The key issue here is that such determinations of credible fear for those placed in expedited removal are completely unreviewable by federal courts, because Congress barred courts from jurisdiction over the entire issue. As the Congressional Research Service explains of expedited removal, a statue that passed the Senate unanimously in 1996, “The jurisdictional bar applies to claims that an immigration officer improperly placed an alien in expedited removal proceedings; challenges to an immigration officer’s credible fear determination; arguments challenging the procedures and policies implemented by DHS to expedite removal; and claims contesting the expedited removal order itself.”

Those jurisdictional bars are spelled out very clearly in 8 U.S.C. §1252(a)(2)(A). Yet Judge Jackson, in an act of civil disobedience against immigration law, says she will review the case anyway because DOJ’s arguments “raise complicated questions of statutory interpretation that will require briefing and evaluation.”

But if she hasn’t determined that she even has jurisdiction to decide the case, how can she then definitively decide to issue an injunction? As Chris Hajec, director of litigation at the Immigration Reform Law Institute, told CR, “I have never heard that this ‘jurisdiction-to-decide’ includes the jurisdiction to issue injunctions. How can a court exercise a power it hasn’t yet decided it has? In fact, staying removal doesn’t help the court decide whether it has jurisdiction to stay removal.”

The law is so clear that even the Ninth Circuit said in 2011, “Congress expressly deprived courts of jurisdiction to hear a direct appeal from an expedited removal order.” (United States v. Barajas-Alvarado (9th Cir. 2011))

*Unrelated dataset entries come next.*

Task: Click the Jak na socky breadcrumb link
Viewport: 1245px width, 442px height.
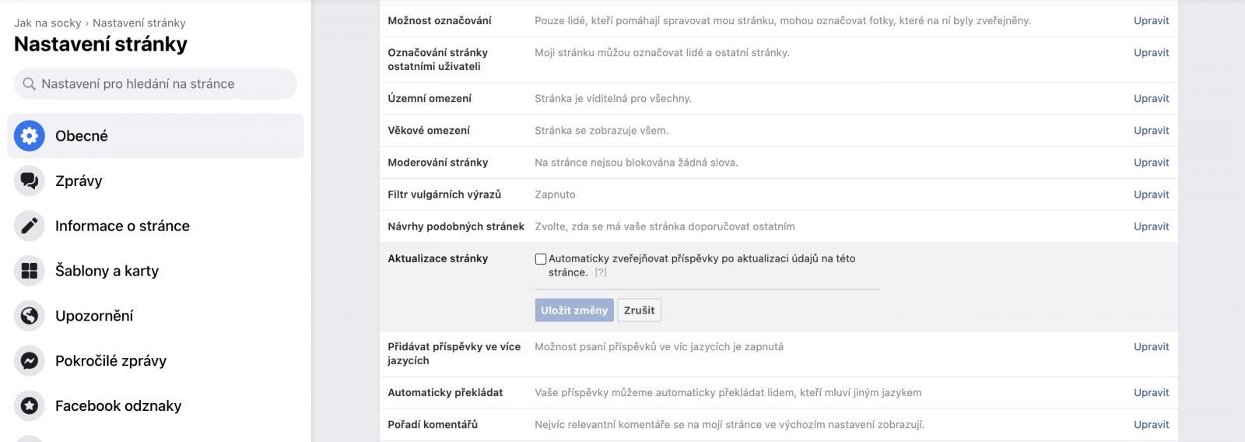Action: 47,23
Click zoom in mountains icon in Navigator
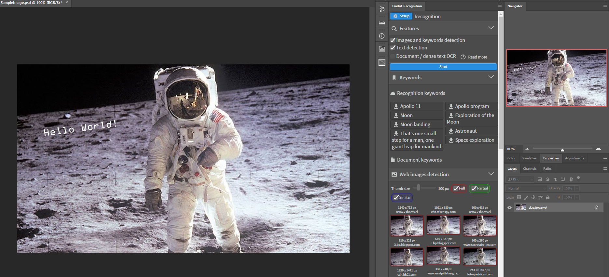The height and width of the screenshot is (277, 609). [598, 149]
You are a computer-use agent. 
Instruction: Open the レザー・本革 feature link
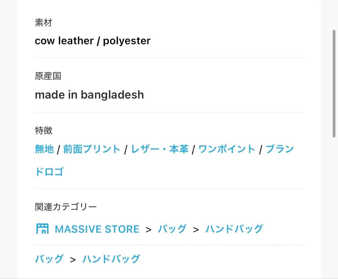160,149
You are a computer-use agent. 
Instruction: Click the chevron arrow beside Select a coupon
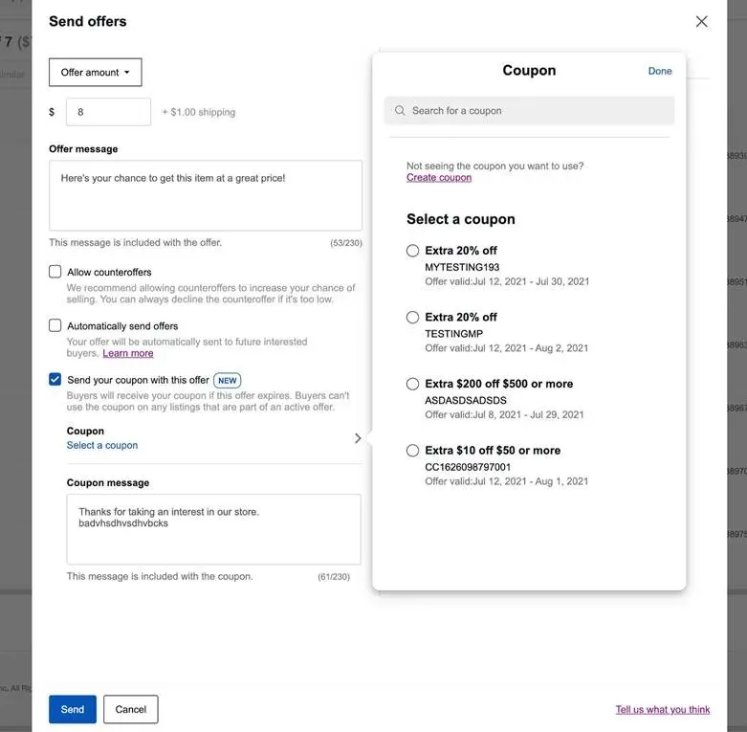[358, 438]
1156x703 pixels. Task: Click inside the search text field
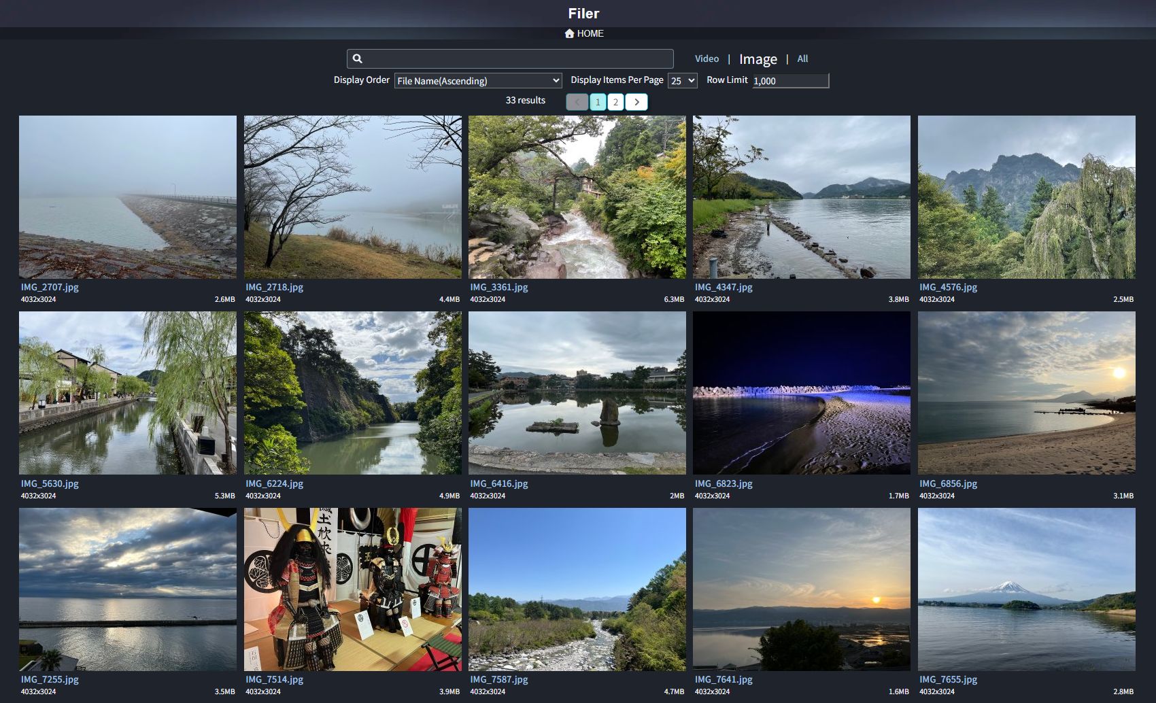tap(517, 59)
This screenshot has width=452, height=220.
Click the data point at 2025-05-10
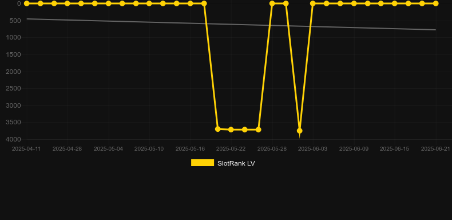pos(149,3)
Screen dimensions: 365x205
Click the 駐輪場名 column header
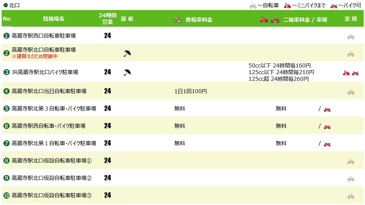[54, 19]
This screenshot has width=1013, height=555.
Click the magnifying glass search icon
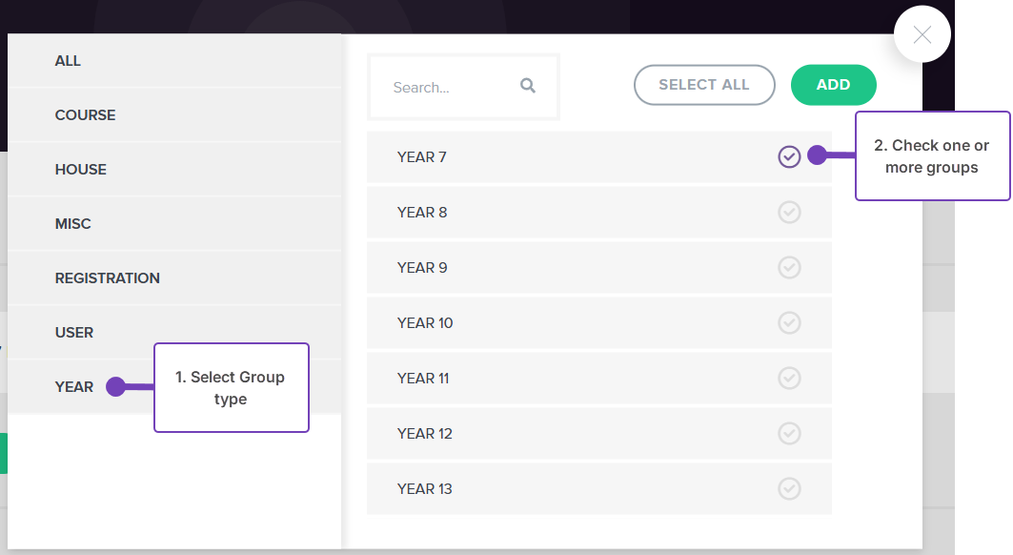[x=528, y=86]
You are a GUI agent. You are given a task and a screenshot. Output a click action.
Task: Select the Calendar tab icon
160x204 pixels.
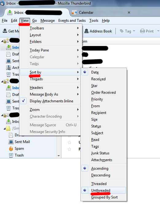coord(74,13)
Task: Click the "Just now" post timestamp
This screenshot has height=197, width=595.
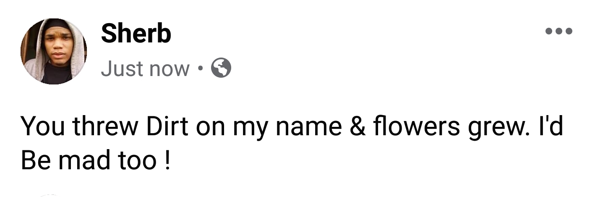Action: (x=145, y=68)
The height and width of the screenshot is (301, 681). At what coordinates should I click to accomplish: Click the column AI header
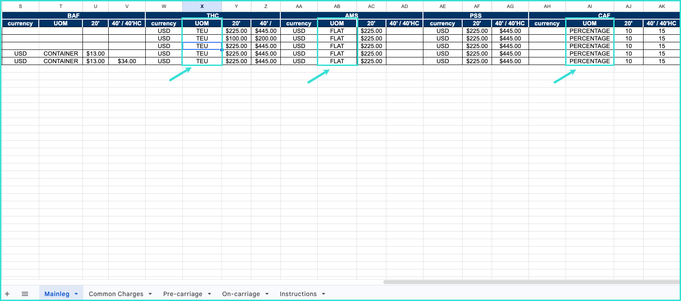(590, 6)
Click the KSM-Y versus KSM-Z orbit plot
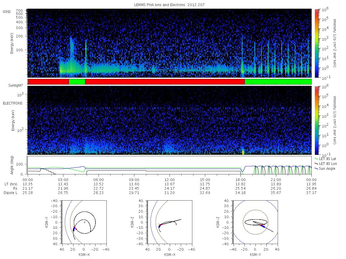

Congress has plenary power over immigration. “Over no conceivable subject is the legislative power of Congress more complete than it is” over immigration (Fiallo v. Bell, 430 U.S. 792 (1977)). Congress also has plenary power over the jurisdiction of the courts. This holds true for even the Supreme Court and certainly for inferior courts, which, according to Edmund Randolph, the nation’s first attorney general, “must have slept forever without the pleasure of Congress.” There are multiple statutes added to the INA in 1996 stripping the federal courts of jurisdiction to hear numerous cases regarding deportations. But the judge is violating the essence of the Constitution.

This is a growing pattern with the lower courts not only engaging in civil disobedience against immigration law, but blatantly violating Congress’ ironclad power to strip their jurisdiction. They did this in the case of TPS amnesty and in several deportation cases, as well as creating habeas corpus rights for illegal aliens explicitly barred by the 1996 law.

Waiting for the Supreme Court to police its own branch is no longer an option. SCOTUS allows the damage to percolate for years before considering the cases. Then, even when it overturns the lower courts, the litigators come back in 999 other cases and get the lower courts to ignore the Supreme Court. Just yesterday, a Michigan judge, Victoria Roberts, implied that she might place another injunction on Trump’s “travel ban,” even though it was categorically affirmed by the Supreme Court!

As acting USCIS Director Ken Cuccinelli observed:
This is also yet one more reminder that those Republicans suggesting that we need new laws to fix the border are living in an alternate reality. It is impossible to pass laws stronger than the expedited removal law in 1996, which categorically kicked the courts out of these cases. If our response to courts violating the law and hearing the cases they are forbidden to touch is to pass new laws that will be ignored by the courts, we are fiddling with a futile exercise while our border burns.